Menanggapi hal tersebut menurut ahli hukum Gun Gun Gunawan, SH, MH yang menjadi Ketua Posbakum di Pengadilan Negeri Bandung bahwa untuk kasus Audrey, korban dan pelaku masih di bawah umur. Maka untuk kasus tersebut menggunakan undang- undang perlindungan anak dengan kasus buliying, dapat dijerat Pasal 80 ayat 1 undang- undang perlindungan anak.

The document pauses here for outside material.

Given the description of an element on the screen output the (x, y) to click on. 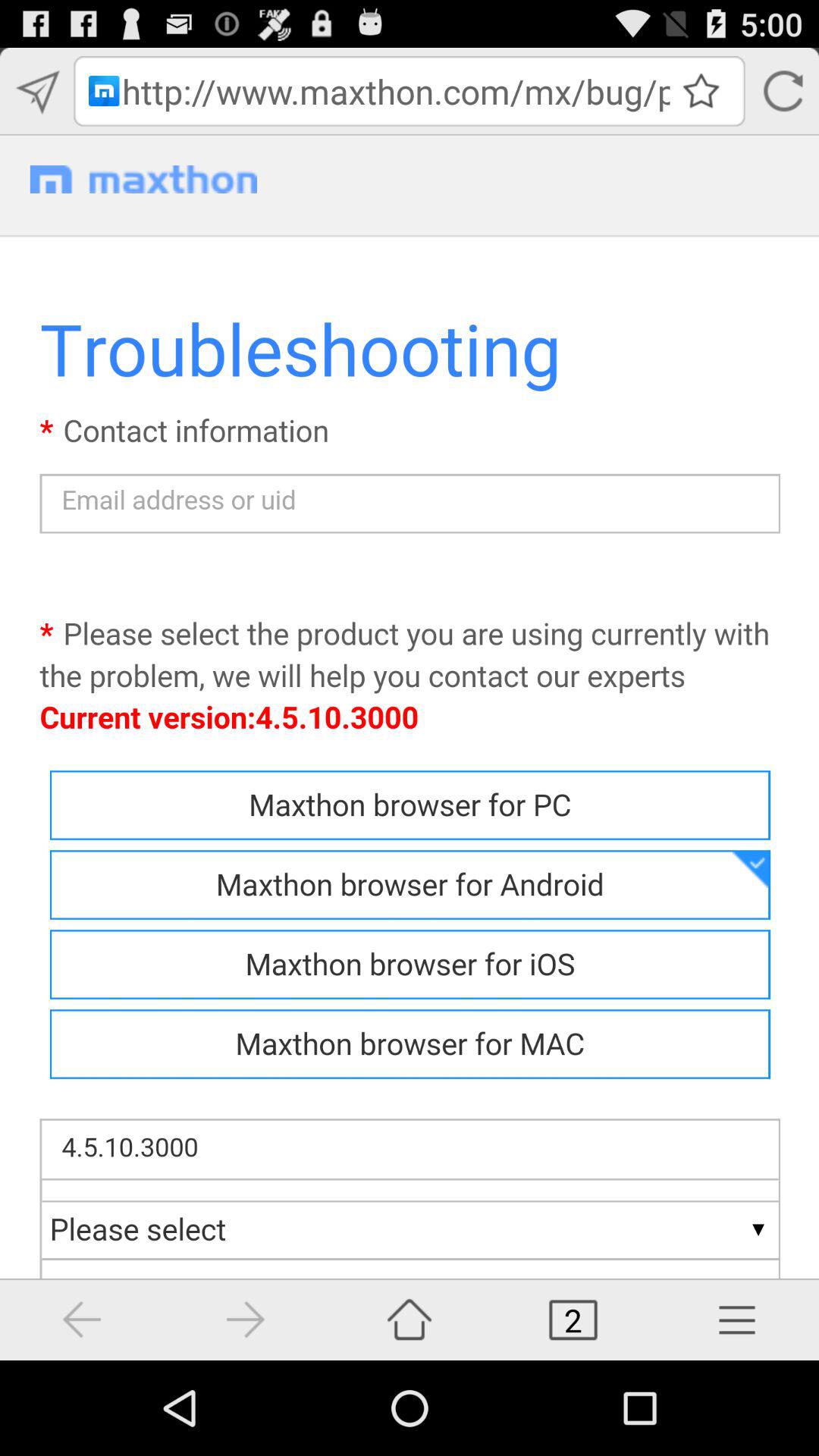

“Untuk kasus Audrey, kita ketahui bahwa korban dan pelaku sama- sama anak dibawah umur. Nah karena keduanya merupakan anak di bawah umur,maka dasar hukum yg berlaku itu UU Perlindungan Anak,” kata Gun Gun kepada Jabarnews yang di hubungi melalui WhatsApp siang ini (12/04/2019).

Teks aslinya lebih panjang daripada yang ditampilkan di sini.